***** INPUT

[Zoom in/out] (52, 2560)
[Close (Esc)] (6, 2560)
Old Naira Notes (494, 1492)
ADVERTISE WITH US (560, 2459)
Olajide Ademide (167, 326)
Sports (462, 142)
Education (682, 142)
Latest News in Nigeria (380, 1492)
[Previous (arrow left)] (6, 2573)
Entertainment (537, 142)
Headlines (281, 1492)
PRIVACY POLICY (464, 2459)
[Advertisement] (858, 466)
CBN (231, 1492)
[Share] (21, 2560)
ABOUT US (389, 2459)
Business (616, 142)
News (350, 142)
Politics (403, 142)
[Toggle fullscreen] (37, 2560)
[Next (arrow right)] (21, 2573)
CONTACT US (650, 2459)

**********
***** INPUT

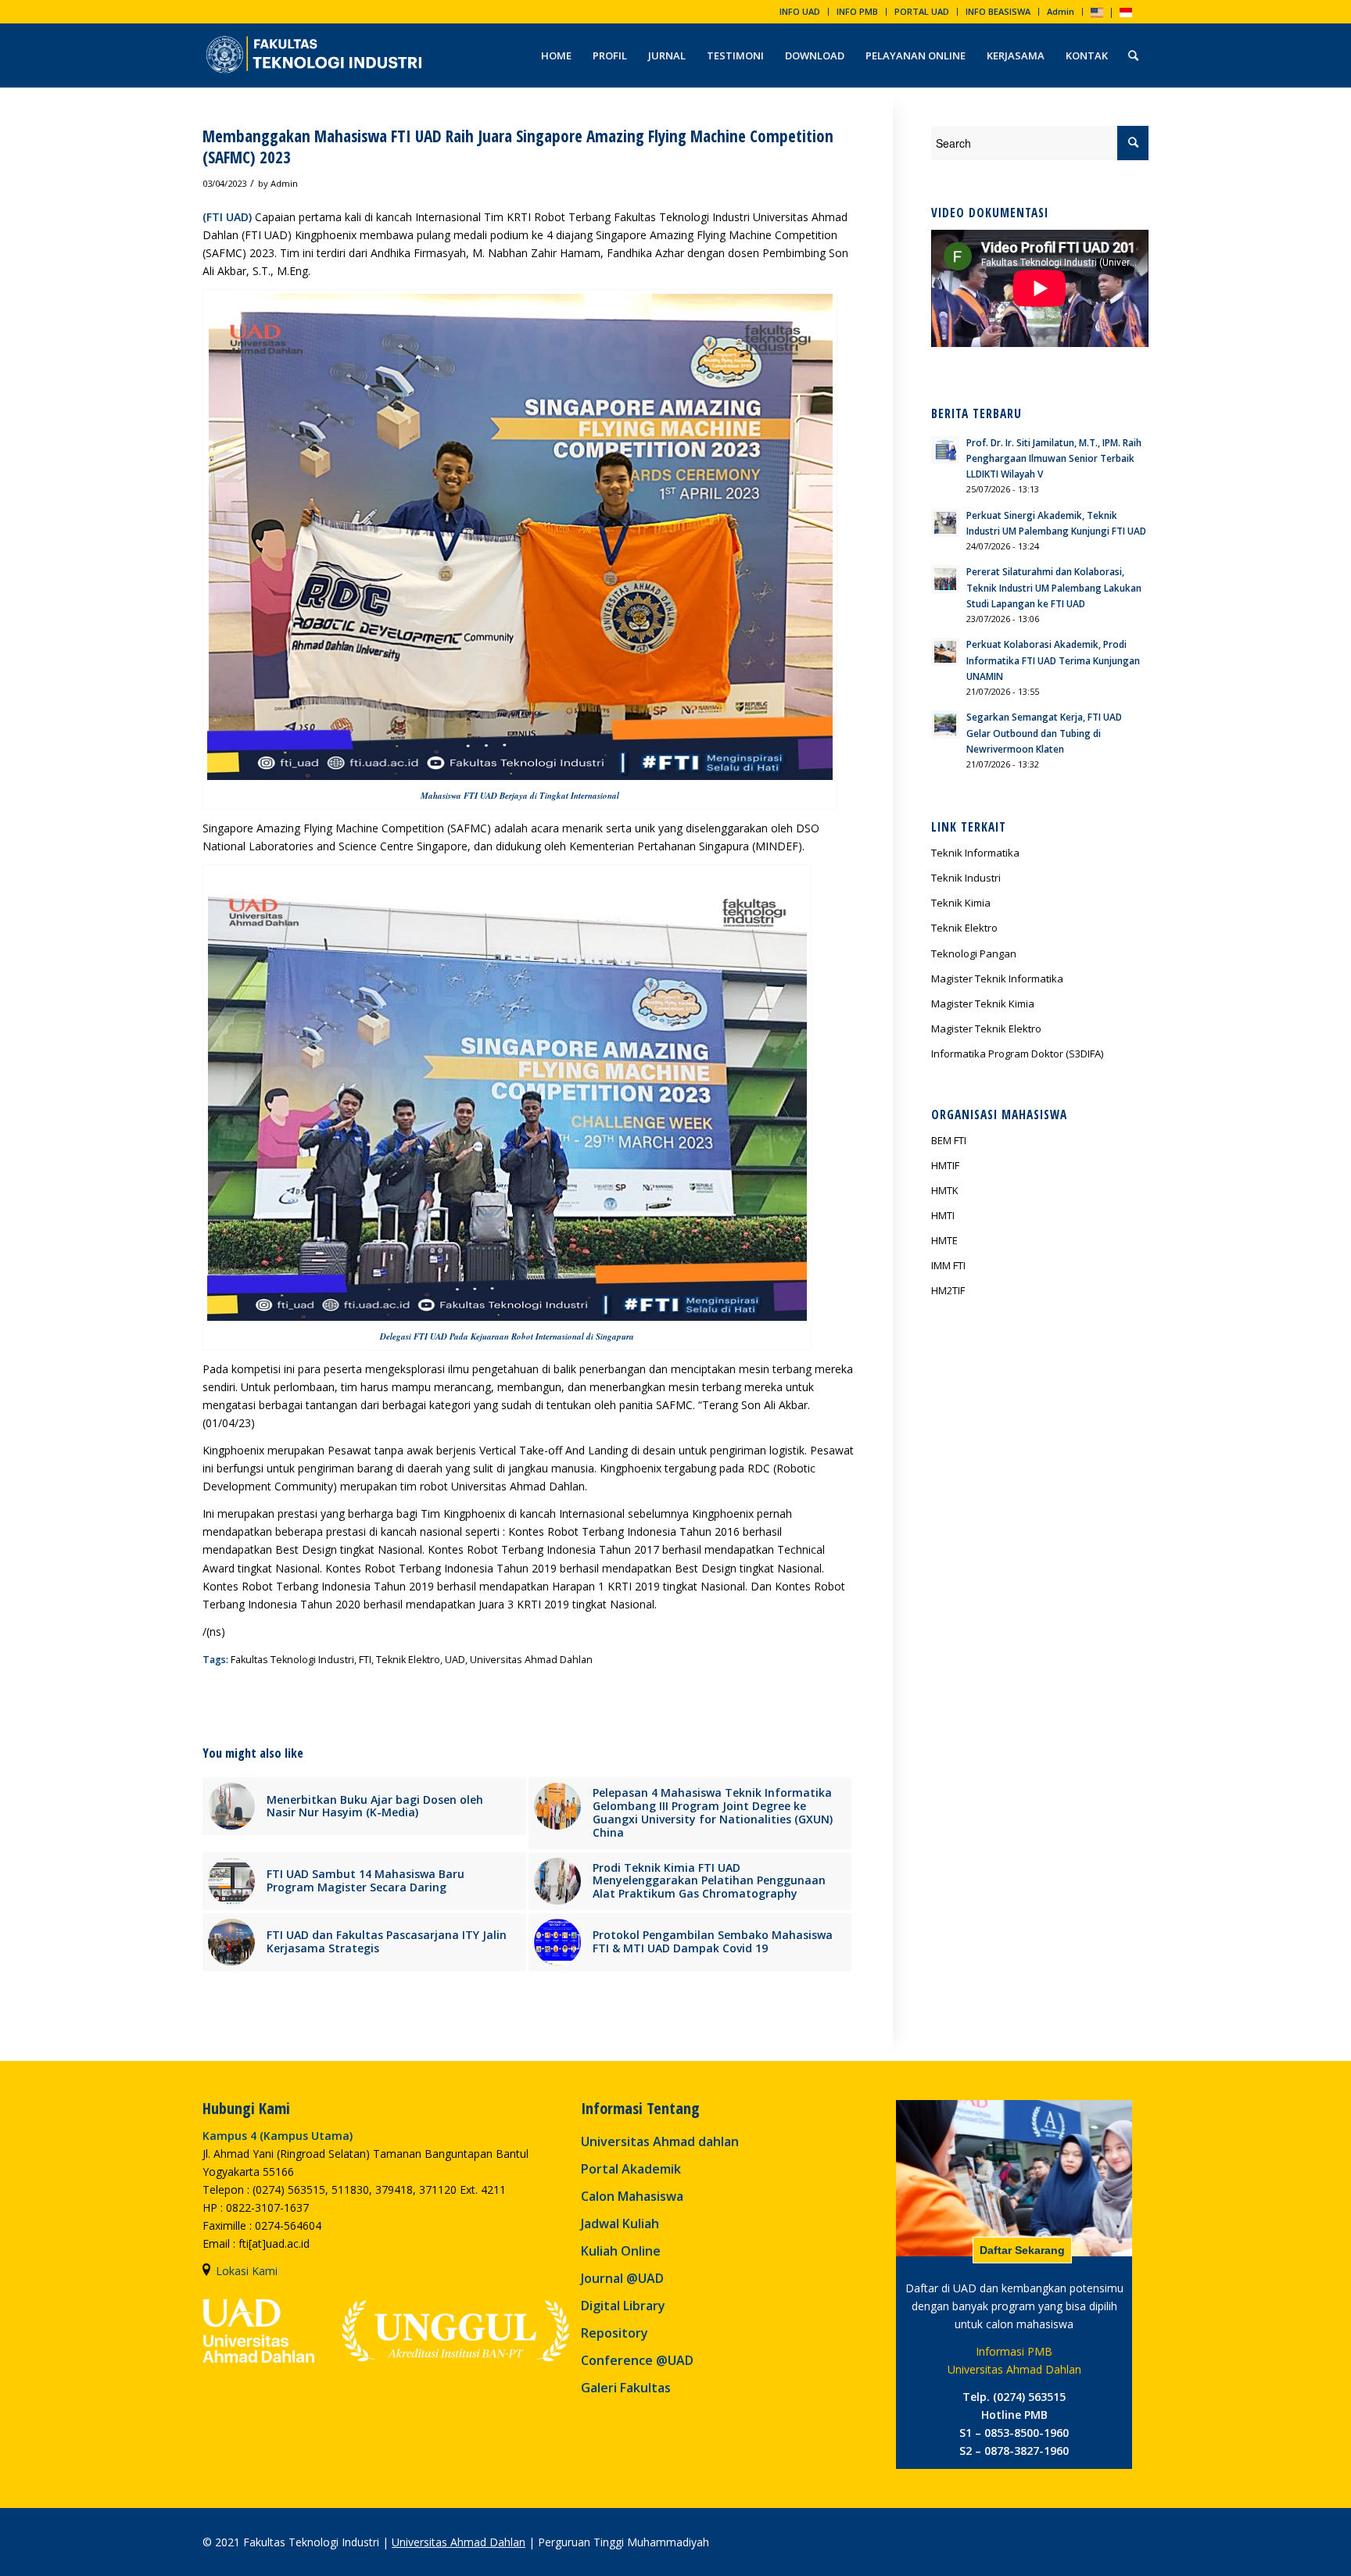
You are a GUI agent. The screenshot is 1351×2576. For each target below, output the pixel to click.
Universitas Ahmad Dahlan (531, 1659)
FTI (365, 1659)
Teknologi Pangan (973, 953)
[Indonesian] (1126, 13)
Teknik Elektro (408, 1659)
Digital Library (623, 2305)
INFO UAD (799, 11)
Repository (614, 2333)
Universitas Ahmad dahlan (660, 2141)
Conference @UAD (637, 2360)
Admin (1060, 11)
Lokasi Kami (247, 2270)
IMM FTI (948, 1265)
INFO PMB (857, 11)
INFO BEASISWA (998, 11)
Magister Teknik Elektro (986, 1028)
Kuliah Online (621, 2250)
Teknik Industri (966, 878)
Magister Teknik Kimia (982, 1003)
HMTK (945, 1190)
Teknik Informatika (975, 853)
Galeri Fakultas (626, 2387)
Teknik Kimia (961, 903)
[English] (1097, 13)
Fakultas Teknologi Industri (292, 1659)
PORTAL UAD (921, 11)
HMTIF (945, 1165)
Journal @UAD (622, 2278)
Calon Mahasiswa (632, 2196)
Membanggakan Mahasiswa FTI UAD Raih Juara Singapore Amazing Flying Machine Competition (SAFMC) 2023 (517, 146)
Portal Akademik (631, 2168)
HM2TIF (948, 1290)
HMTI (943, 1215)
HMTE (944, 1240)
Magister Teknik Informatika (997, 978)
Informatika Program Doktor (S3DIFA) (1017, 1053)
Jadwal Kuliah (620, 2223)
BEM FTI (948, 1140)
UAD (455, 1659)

**********
***** INPUT

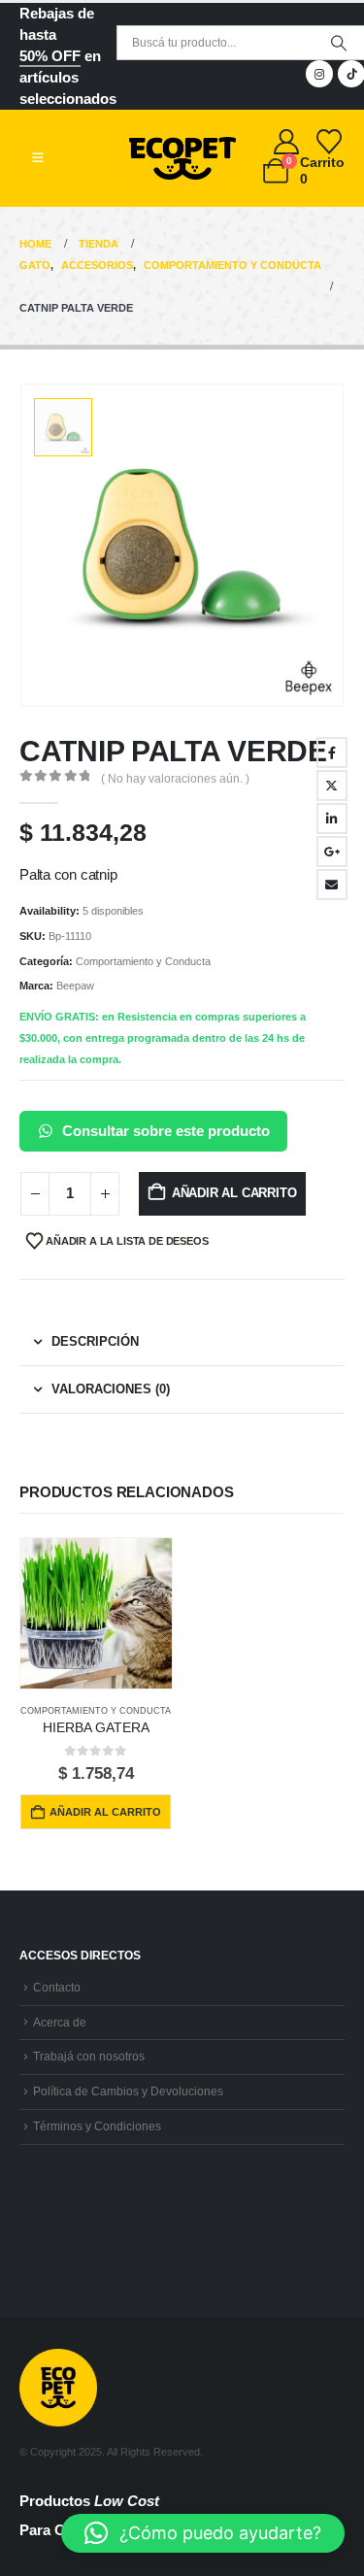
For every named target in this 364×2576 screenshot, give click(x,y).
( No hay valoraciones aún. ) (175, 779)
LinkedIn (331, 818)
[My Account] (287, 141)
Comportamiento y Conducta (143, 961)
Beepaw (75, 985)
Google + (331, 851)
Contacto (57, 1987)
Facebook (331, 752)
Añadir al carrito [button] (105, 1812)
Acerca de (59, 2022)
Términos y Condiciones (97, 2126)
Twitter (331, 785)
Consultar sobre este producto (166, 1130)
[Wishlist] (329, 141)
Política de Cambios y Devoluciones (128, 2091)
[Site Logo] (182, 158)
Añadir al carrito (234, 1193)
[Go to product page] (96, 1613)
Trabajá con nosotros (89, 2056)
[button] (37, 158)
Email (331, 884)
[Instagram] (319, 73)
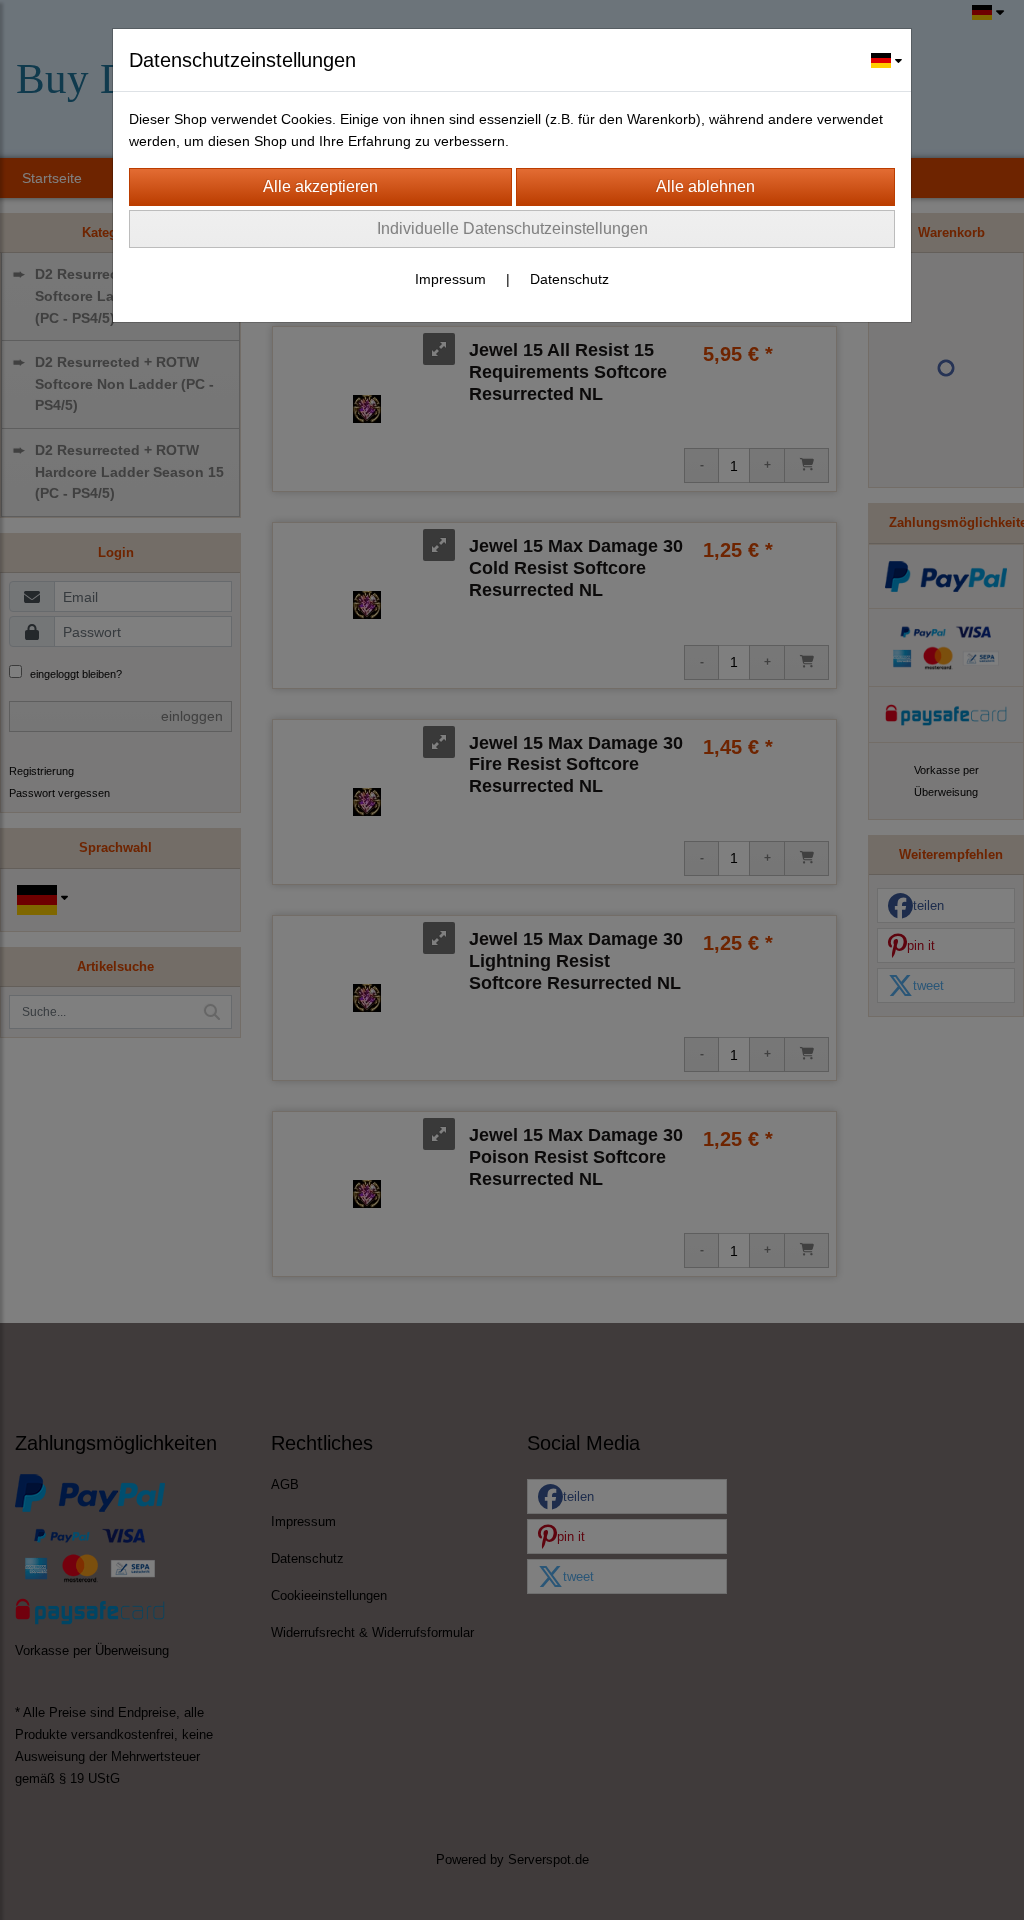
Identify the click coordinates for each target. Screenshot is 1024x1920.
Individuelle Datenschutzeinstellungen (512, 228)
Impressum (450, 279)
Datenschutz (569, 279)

**********

From the entries, copy out each line containing the word "Universitas".

Universitas Ahmad Dahlan (531, 1659)
Universitas Ahmad dahlan (660, 2141)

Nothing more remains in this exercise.